Mitochondrial Superoxide Dismutase Specifies Early Neural Commitment by Modulating Mitochondrial Dynamics

Highlights

• SOD2 is essential for early neural differentiation of mESCs

• Up-regulation of MFN2, but not MFN1, underlies SOD2-mediated neurogenesis

• Antioxidant enzymatic activity of SOD2 is dispensable for mitochondrial fusion

• Overexpression of SOD2 with OCT4 transdifferentiate MEFs to iNPLCs

Summary

Studies revealing molecular mechanisms underlying neural specification have majorly focused on the role played by different transcription factors, but less on non-nuclear components.
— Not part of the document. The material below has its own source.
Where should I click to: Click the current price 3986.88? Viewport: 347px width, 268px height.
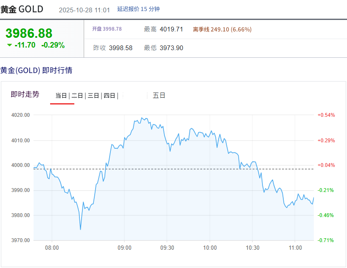[29, 34]
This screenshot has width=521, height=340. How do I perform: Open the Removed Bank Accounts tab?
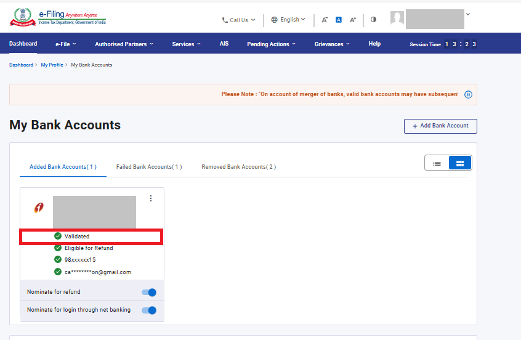238,167
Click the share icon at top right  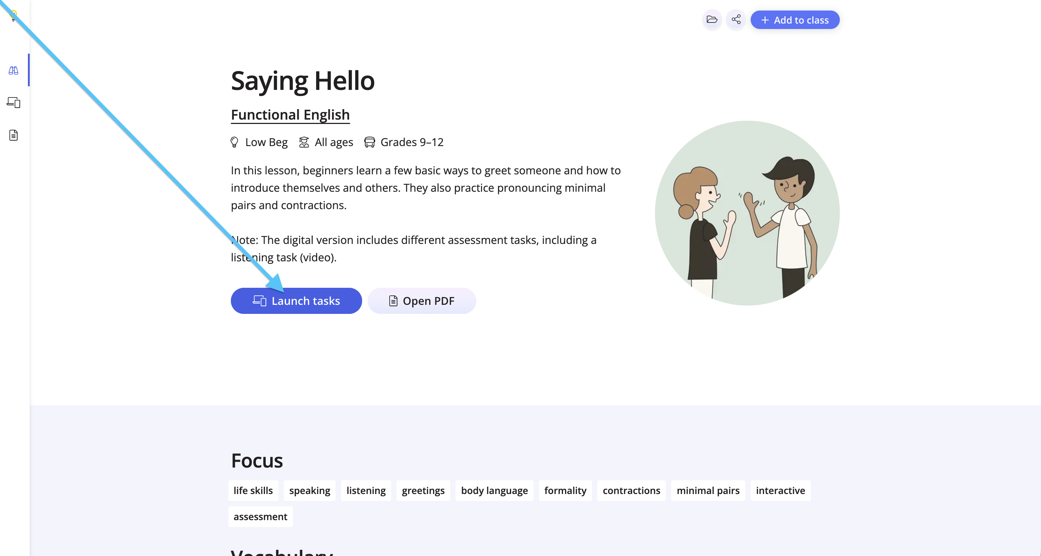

Earlier, we reported mitochondrial superoxide dismutase (SOD2) to be essential for self-renewal and pluripotency of mouse embryonic stem cells (mESCs). In the present study, we found SOD2 to be specifically required for neural lineage, but not the meso- or endoderm specification. Temporally, SOD2 regulated early neural genes, but not the matured genes, by modulating mitochondrial dynamics—specifically by enhancing the mitochondrial fusion protein Mitofusin 2 (MFN2). Bio-complementation strategy further confirmed SOD2 to enhance mitochondrial fusion process independent of its antioxidant activity. Over-expression of SOD2 along with OCT4, but neither alone, transdifferentiated mouse fibroblasts to neural progenitor-like colonies, conclusively proving the neurogenic potential of SOD2. In conclusion, our findings accredit a novel role for SOD2 in early neural lineage specification.